Venetian physician and scholar (1496–1568)

Vittore Trincavelli (also Vettore Trincavelli; 1496–1568) was an Italian physician, who is most famous as the editor of some of the first editions of the Greek classics.

==Biography==
Trincavelli was born and died at Venice. He began his medical studies at the University of Padua, and went afterwards to the University of Bologna, where he became so distinguished for his knowledge of the Ancient Greek, that the professors of the university would often consult him on difficult passages, and he was honoured by the name of the "Greek scholar." After remaining seven years at Bologna, he returned to Padua to earn his medical doctorate and then to the University of Venice, where he was appointed successor to Sebastian Fuscareni in the chair of philosophy.
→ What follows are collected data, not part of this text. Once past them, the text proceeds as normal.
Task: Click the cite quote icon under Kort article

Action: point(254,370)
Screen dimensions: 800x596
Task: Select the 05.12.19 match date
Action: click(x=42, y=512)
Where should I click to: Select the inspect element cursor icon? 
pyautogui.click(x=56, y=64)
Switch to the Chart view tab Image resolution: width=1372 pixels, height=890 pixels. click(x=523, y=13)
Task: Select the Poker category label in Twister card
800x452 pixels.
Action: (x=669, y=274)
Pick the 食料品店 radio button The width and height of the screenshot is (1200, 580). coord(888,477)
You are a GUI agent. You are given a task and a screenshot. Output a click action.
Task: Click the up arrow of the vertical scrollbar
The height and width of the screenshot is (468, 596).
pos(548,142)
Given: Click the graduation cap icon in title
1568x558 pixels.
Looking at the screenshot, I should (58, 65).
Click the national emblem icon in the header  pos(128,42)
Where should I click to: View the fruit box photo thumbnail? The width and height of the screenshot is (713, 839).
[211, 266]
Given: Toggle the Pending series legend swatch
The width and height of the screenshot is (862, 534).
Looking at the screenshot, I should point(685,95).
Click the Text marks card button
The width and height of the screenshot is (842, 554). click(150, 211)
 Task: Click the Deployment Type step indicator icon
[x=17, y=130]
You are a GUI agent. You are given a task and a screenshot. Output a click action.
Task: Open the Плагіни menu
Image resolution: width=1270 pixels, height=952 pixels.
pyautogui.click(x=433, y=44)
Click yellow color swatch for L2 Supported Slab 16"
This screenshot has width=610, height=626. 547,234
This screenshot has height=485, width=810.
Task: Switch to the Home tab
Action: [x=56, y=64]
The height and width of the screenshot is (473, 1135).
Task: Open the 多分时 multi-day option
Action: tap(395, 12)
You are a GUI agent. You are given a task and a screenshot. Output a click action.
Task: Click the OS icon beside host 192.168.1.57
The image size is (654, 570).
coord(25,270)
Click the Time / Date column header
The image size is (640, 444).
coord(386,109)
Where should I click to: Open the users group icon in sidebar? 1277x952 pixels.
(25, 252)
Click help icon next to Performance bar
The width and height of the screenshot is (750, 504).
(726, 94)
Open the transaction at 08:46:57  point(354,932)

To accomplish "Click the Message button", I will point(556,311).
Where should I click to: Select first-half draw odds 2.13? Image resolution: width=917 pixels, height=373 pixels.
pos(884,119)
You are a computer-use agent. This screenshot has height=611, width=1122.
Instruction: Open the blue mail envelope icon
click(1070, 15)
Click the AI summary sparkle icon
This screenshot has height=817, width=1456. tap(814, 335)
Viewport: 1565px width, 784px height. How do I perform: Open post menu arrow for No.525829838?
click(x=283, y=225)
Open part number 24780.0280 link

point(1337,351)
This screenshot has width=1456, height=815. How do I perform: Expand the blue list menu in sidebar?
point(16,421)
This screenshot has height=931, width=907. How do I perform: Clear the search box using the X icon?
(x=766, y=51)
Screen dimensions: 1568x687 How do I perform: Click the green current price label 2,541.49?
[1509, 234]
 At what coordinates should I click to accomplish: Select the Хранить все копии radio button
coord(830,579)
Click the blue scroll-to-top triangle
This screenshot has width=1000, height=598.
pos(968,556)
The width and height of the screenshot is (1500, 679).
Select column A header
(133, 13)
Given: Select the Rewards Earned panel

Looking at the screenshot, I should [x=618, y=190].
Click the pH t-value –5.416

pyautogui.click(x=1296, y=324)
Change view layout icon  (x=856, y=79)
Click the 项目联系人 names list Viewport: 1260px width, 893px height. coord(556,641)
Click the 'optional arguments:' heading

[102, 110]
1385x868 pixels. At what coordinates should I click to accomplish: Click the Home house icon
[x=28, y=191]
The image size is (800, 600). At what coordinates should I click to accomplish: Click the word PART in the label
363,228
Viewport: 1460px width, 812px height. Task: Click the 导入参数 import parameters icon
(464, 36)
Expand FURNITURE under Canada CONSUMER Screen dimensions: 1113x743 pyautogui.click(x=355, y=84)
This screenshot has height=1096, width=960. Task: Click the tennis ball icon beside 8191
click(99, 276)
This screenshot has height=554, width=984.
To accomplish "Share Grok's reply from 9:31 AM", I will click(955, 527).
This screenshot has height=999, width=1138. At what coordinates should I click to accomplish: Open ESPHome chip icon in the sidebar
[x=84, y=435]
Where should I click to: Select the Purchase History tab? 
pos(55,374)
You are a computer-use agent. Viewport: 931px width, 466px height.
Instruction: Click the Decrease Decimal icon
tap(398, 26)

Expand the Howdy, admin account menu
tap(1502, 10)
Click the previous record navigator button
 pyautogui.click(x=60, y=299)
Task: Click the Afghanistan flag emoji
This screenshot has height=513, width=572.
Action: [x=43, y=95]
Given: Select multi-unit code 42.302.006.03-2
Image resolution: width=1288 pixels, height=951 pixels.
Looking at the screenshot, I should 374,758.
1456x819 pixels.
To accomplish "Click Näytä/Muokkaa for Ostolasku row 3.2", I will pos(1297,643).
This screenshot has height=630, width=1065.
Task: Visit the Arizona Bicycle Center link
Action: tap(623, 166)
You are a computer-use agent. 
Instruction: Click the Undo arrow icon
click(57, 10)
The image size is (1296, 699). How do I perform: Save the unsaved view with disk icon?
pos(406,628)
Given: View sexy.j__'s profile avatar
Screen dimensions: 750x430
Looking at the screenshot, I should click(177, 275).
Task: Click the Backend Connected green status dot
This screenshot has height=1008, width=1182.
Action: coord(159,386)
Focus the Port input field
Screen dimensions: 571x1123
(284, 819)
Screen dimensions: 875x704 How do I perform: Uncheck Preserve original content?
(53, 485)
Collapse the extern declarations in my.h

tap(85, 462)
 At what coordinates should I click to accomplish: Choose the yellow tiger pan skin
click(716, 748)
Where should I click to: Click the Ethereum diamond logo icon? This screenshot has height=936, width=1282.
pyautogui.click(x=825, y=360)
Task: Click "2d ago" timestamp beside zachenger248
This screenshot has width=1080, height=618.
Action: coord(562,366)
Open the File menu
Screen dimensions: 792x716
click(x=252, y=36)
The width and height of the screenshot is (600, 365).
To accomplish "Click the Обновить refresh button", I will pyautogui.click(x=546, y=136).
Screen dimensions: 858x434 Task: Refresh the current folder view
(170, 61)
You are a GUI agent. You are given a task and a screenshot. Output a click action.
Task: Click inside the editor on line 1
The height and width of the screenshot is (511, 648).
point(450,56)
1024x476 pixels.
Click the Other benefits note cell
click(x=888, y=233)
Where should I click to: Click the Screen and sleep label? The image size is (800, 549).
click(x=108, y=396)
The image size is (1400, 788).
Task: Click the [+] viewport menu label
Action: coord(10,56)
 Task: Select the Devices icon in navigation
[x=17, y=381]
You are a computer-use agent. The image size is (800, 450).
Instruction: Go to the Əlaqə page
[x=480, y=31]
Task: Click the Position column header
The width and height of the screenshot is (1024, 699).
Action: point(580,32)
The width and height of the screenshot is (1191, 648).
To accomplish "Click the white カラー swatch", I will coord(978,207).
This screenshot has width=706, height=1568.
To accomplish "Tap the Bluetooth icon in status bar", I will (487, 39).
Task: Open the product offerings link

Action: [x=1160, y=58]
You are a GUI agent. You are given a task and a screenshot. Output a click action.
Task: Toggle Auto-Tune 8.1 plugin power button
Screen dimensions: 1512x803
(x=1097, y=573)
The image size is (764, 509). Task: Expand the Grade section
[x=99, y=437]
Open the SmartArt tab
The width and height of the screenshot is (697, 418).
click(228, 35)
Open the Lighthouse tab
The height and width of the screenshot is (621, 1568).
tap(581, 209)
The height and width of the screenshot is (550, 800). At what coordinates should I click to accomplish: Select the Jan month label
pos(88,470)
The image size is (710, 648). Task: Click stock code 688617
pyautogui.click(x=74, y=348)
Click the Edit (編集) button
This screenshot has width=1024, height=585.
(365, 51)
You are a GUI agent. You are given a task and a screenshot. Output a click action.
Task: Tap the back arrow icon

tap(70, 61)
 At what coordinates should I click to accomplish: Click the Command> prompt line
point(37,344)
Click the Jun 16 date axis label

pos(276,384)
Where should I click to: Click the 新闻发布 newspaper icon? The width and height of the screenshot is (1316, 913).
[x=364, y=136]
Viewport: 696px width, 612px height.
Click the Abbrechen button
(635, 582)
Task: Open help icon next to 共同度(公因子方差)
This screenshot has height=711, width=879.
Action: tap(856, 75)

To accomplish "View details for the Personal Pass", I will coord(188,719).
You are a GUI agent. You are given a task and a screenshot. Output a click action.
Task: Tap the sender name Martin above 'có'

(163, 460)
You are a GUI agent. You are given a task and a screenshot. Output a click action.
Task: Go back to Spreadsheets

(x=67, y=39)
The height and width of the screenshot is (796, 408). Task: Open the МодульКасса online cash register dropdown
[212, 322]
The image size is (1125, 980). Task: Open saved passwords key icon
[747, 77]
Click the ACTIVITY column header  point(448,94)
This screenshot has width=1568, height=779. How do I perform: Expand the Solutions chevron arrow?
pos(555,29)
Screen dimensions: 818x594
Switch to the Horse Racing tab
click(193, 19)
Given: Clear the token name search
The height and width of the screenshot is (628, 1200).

His time was divided between his lectures, his private studies, and his practice as a physician. He gained acclaim for serving the population of the island of Murano, when they were afflicted with an epidemic malady. The latter was so extensive as to bring him annually about three thousand crowns of gold. In 1551 he was appointed successor to Johannes Baptista Montanus, in the medical professorship at Padua, and exchanged the profits of his practice for a salary of 950 crowns, which the senate afterwards increased to 1600. While being a professor there, he was the first who lectured on Hippocrates in the original language. Finding the infirmities of age approach, he resigned his office, and returned to Venice, where he died in 1568, aged 71.

==Works==
His medical writings, most of which had been published separately, were printed together in 2 volumes at Leyden, in 1586 and 1592, and at Venice in 1599. He was editor of the following first editions:
- Themistii Orationes, 1534.
- Joannes Grammaticus Philoponus, 1534.
- Epicteti Enchiridion, 1535.
- Hesiod, 1536. The scholia and text of this edition formed the basis of many subsequent editions.
Trincavelli also published editions of Stobaeus and other Greek writers.